> [Directions]: Recast the data from the line with "Task: Click the Convert to table button" up to and including the line with "Action: [x=458, y=61]" as a two-column CSV with the headers input and output. Put each input and its output on one row, with every field in quotes and any line breaks replaced by spaces.

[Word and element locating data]
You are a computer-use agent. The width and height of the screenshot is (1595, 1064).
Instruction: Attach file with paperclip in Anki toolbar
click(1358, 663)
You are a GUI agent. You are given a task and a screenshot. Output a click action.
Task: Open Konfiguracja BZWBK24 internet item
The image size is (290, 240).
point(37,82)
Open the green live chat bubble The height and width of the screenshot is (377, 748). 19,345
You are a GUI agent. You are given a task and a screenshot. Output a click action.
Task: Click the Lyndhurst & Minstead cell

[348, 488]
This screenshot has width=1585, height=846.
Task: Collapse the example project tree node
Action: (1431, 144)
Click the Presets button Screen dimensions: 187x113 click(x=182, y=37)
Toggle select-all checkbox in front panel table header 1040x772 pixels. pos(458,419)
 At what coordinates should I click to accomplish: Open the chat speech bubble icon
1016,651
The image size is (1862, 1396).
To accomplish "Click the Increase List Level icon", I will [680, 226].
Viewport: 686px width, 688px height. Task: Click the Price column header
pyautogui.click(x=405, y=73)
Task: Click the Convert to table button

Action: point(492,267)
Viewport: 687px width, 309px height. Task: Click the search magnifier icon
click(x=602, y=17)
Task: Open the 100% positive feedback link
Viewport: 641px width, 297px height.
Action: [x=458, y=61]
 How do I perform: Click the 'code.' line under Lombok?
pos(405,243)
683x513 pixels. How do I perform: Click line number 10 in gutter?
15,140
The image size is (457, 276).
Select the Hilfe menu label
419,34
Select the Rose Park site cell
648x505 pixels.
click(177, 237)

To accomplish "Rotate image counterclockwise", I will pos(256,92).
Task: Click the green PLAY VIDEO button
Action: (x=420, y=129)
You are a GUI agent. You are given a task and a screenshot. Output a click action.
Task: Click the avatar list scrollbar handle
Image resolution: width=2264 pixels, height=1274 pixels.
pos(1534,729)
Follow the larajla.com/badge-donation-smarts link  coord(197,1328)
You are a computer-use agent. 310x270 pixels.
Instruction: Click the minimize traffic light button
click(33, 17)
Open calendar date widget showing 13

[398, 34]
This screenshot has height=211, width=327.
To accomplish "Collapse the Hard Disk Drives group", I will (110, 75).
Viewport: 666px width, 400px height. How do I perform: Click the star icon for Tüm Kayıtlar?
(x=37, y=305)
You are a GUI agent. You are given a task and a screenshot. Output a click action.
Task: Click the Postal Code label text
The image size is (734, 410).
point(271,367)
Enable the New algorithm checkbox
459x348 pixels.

> [Task output]:
input,output
"Task: Click the Convert to table button","Action: point(492,267)"
"Viewport: 687px width, 309px height. Task: Click the search magnifier icon","click(x=602, y=17)"
"Task: Open the 100% positive feedback link Viewport: 641px width, 297px height.","Action: [x=458, y=61]"